« Chapitre 7 : Sang, sueur et larmes. »
Il faisait bien froid cette nuit la. Blottie sous ses couvertures, les yeux clos et une expression sereine peinte sur son visage délicat à la joue entaillée, la gryffondor dormait paisiblement. Mais qui l'aurait observée de plus près aurait constaté le léger tic nerveux qui agitait sa main droite dans un geste qui devait signifier « Va t'en ! » ou tout simplement ses sourcils en bataille froncés par une quelconque incompréhension. Tout d'un coup, elle se retourna, poussa un petit cri aigu a peine audible, ouvrit grand ses paupières, révélant des iris noisette qui trahissaient angoisse et effroi. Elle se saisit brusquement de sa baguette reposant jusqu'à présent sur la table basse, et, dans une grimace de douleur, bondit sur ses pieds. Scrutant l'obscurité, la longue section de bois brandie au bout de son bras éraflé, elle fit un pas, puis deux vers l'avant, sur ses gardes. Soudain prise de panique, elle courut le plus vite que ses jambes mutilées le lui permettaient, et se rendit compte avec horreur qu'elle n'avait aucune idée d'où son professeur pouvait bien dormir.
Elle ouvrit une porte qui s'avérait être celle de la cuisine, puis une autre qui découvrit une pièce ressemblant a une salle de bain carrelée et tomba enfin sur une chambre tapissée de vert sapin d'après ce qu'elle pouvait distinguer dans l'ombre et aperçut un lit double a l'autre bout de la pièce, encadré de deux tables de nuit travaillées dans le même bois. Et dans ce lit, la silhouette mince du serpentard, lui aussi couvert jusqu 'au cou. Elle se rua en direction de l'homme et lui secoua l'épaule, la peur coulant dans chacune de ses plus petites veines. Rogue sursauta et pointa sa baguette droit vers le cœur de son élève, qui battait la chamade.
« - Que vous arrive-t-il, Miss Granger ? fit-il, la respiration saccadée. Et d'abord, puis-je apprendre ce que vous faites debout alors que je vous avais ordonné de rester tranquillement allongée ?
- Mon oncle… la ceinture… puis un tiroir… essayé de l'ouvrir… pouvais pas… rire rauque… la poignée en miroir… porcelaine rouge… coupé le pied… et mon oncle… et la ceinture… mal au dos... me battait jusqu'au sang… et puis l'… haleta Hermione, hors d'haleine.
- Miss Granger, retournez dormir…
- Oui mais…
- Ce n'était qu'un mauvais rêve ! s'exclama le serpentard, perdant patience.
- Non ! C'était vrai, je l'ai vu ! L'ombre, elle était la… elle me disait…

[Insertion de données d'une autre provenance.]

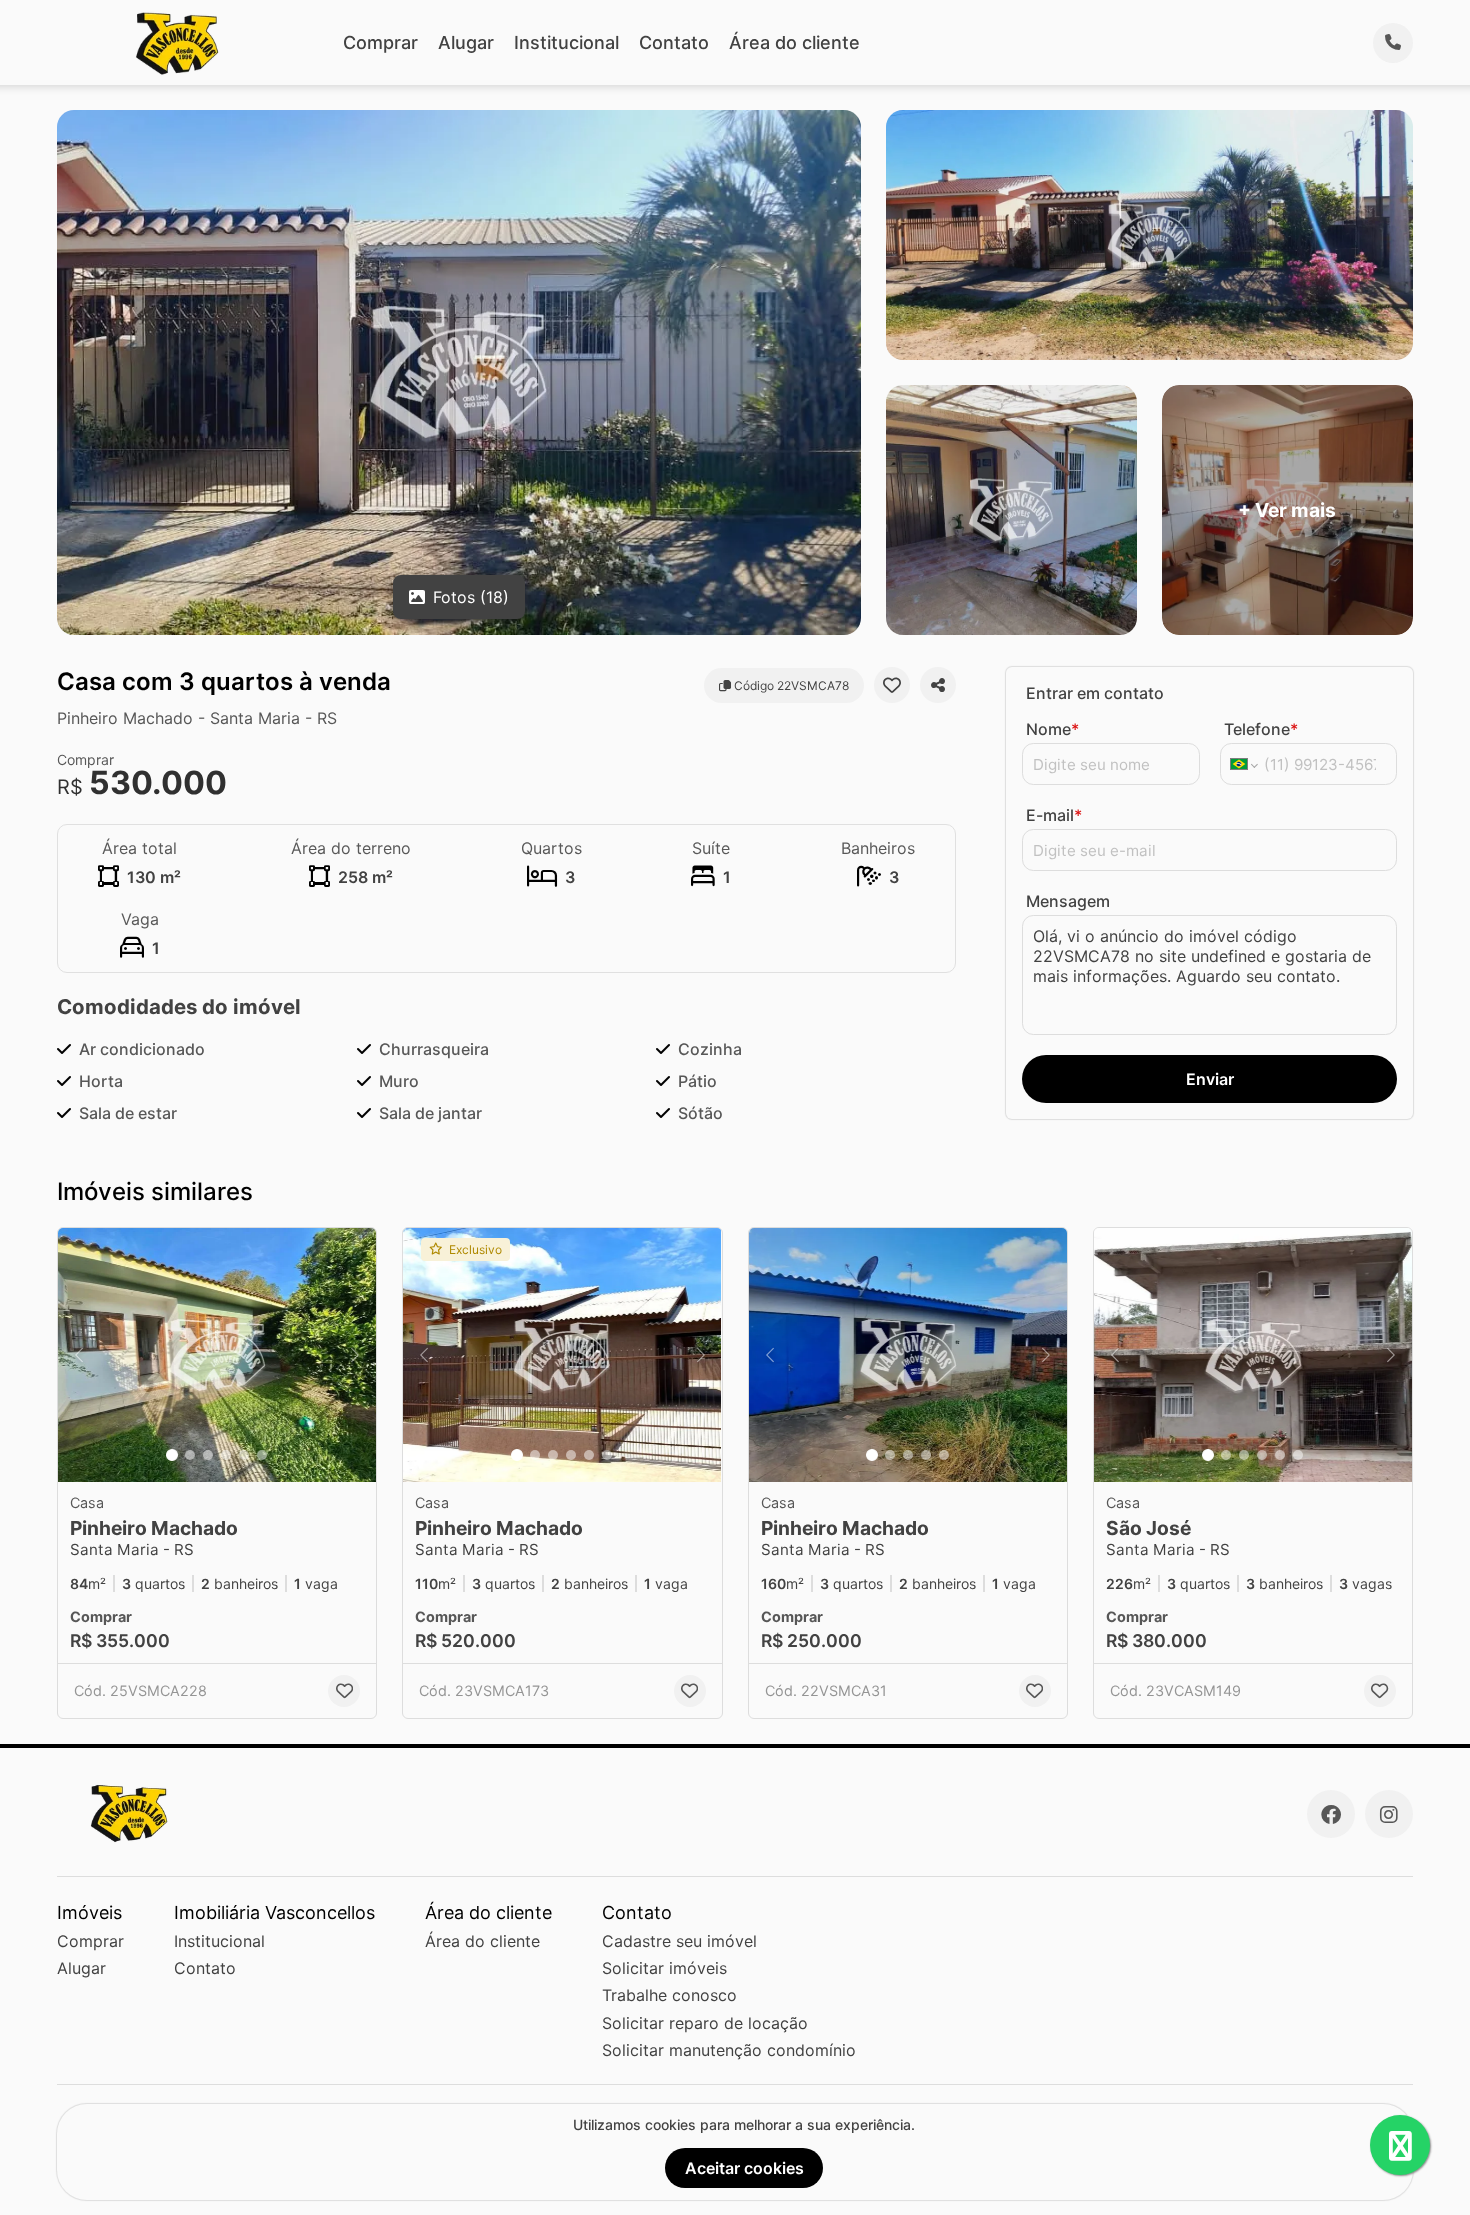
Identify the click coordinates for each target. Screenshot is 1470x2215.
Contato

- Rien de ce que vous avez vu ne s'est réellement passé. Allez vous allonger avant que vos plaies ne s'ouvrent a nouveau.
- Mais si je vous dit que… »
Elle n'eut pas le temps d'ajouter un mot de plus que Rogue sauta hors du lit, et lui montrant la porte de son index :
« - Dehors !!! Et je ne veux plus entendre parler de vos sottises ! »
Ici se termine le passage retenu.